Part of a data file

══════════

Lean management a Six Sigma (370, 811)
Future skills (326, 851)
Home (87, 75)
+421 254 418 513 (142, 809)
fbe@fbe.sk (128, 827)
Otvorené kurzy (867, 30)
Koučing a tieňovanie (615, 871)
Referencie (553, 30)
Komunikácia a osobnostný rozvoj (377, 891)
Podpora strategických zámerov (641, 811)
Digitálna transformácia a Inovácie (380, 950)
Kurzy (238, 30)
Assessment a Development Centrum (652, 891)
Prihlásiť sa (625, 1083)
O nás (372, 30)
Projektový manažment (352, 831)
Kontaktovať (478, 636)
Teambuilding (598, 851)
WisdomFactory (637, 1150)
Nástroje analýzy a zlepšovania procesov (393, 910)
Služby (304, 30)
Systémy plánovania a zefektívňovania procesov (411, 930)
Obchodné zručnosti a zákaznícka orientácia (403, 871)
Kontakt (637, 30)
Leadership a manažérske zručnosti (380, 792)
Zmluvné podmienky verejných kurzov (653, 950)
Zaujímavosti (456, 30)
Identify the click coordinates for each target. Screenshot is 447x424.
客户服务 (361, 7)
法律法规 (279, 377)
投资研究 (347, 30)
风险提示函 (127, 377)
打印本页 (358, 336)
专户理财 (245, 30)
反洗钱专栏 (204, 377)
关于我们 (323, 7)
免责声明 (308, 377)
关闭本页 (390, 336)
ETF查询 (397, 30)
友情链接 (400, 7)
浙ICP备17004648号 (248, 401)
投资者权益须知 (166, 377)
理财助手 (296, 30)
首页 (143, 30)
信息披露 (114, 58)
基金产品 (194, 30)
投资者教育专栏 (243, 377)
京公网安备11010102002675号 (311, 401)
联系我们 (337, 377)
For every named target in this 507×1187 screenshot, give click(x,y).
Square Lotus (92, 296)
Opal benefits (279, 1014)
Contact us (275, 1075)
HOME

══════════

Exercise:
How many lines in the material above contain the string "procesov"? Give only the number.

Task result:
2